Required work:
1. In the essay on making room for creativity, which advertising school did the writer apply to?
2. What three full-time commitments does the essay on making room for creativity say the writer was juggling at once?
3. Can you continue the essay on making room for creativity, picking up after its final sentence?

Extracted text:
"""
After college, having worked a few years in admin and marketing, I was itching for more, for something creative. I applied to The Portfolio Center, an advertising school which, true to its name, required a portfolio to get in so you could then develop a real one. I savored the hours I spent creating mock ads, and much to my surprise and delight, I got in. A few months later, juggling full-time school, a full-time job and the full-time work of caring for my aging parents, I was overwhelmed and needed to drop something. I chose school before giving myself enough time to hone what I’d later realize was a budding talent. If I’ve learned nothing else, I’ve learned this: Don’t cut out the fun stuff, the things that get you thinking, the stuff that brings you to life. You’ve got a lifetime to handle responsibilities, but it’s your job to infuse your life with life.
If money or time or circumstances were no object, what would you do? I asked my niece this question and her answer surprised me. It turns out she loves making furniture, and her boyfriend has given her tools to support this hobby, and also she’s found a course to learn more. I could hear her excitement as she came alive describing what she loves, but less so when I asked about her day job. This question can reveal telling things if you ask yourself, especially if you move in that direction at whatever pace you can muster.
Don’t cut out the fun stuff, the things that get you thinking, the stuff that brings you to life.
What if I’d kept writing ads or singing or taking more risks? What if I started now? Why have I allowed hesitation and trepidation to be my guides instead of fascination and exhilaration? I’ve taken personality and career tests to uncover what I might be naturally good at or with which careers my interests align, and the results haven’t propelled me in any one direction. A test isn’t going to fire me up, but letting my curiosity wander and refusing to let anyone, myself included, stamp it out or push me back in between those damn lines, very well might. That time my friend’s mom spent in her sunroom, quietly reading or sitting or creating art, is sacred. It’s not finding the time, it’s making the time to slow down so you can notice new paths to explore.
"""
Data for analysis:
"""
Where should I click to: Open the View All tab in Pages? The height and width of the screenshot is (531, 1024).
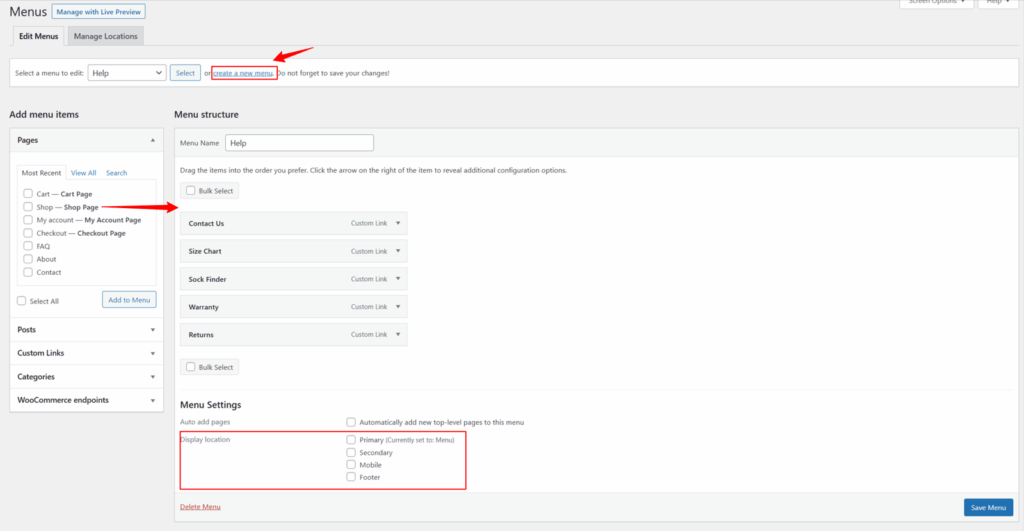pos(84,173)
"""
"""
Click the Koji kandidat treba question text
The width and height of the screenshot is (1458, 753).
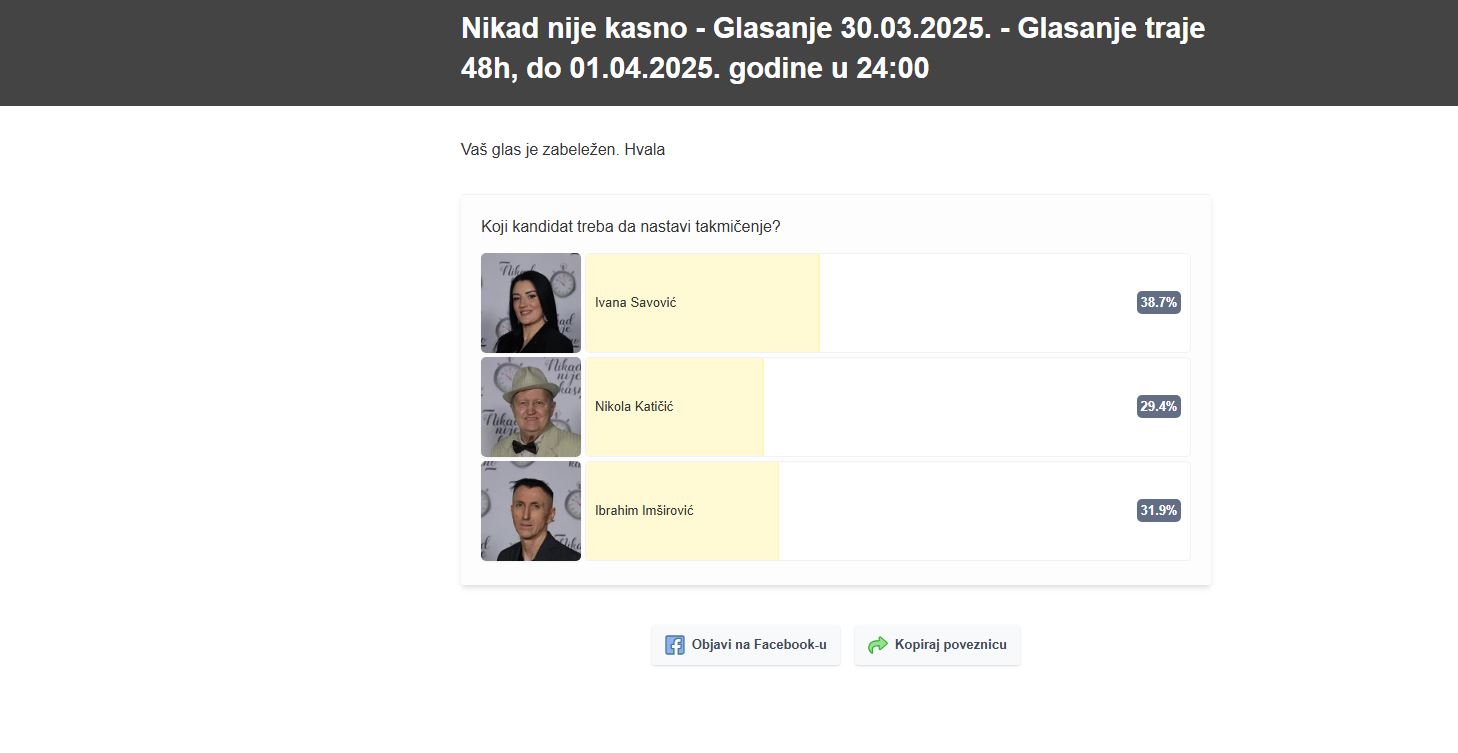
"""
"""
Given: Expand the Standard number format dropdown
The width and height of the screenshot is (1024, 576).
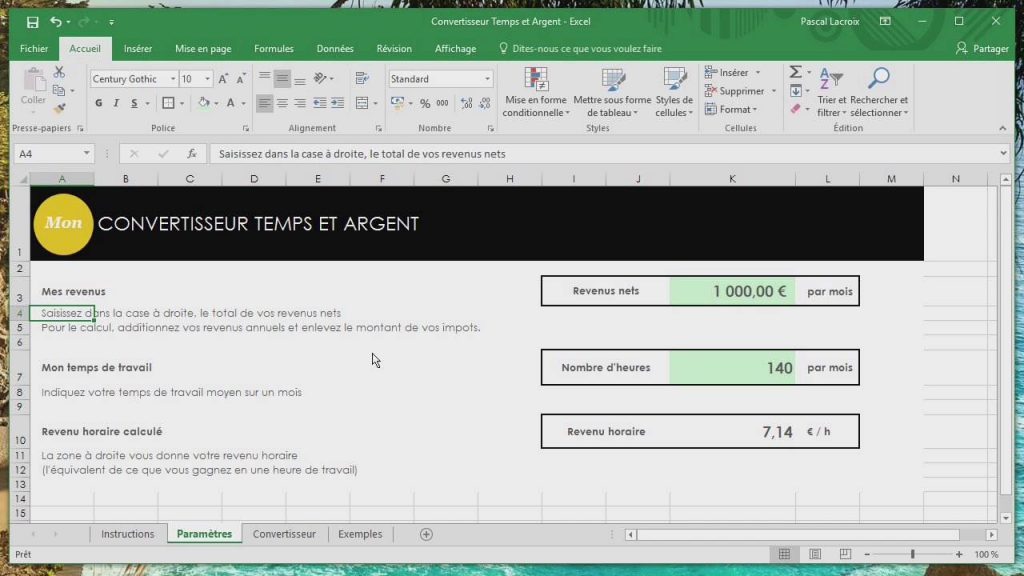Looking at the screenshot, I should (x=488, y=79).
"""
Answers below:
1. The Portfolio Center

2. Full-time school, a full-time job, and the full-time work of caring for aging parents.

3.
Why have I allowed hesitation and trepidation to be my guides instead of fascination and exhilaration?
I haven’t spent nearly enough time looking and listening and far too much of it coloring inside the lines, creating very little. I do still have a couple of clay pots I made in high school, and one of them cracked in the kiln from that day I forgot to wrap it. Other than it’s ruddy glaze, I think that mistake is what I love best. I also made a beautifully shaped coil pot, and glazed it a cream color, painting its rim a pretty blue. Later I added Sharpie chevrons around its edge, a junior high school choice I wouldn’t repeat today, but I love that 8th grade girl trying something, marker chevrons and all.
It’s not finding, it’s making the time to slow down and notice new paths to explore.
It’s not the mess, it’s the exploration. It’s not the mistake of coloring outside the lines, but trying to play with colors in the first place, and seeing what happens. Because something always happens. We can either encourage it or we can suppress it, but if we accept the rules as the Rule, we can’t expect to discover something new about ourselves, our world and even more important, what we might be capable of. If the mess distracts or derails us, we are completely missing the point. Lift the brakes, sing, dance, paint, let it out. Because that song? It’s gonna be sweet.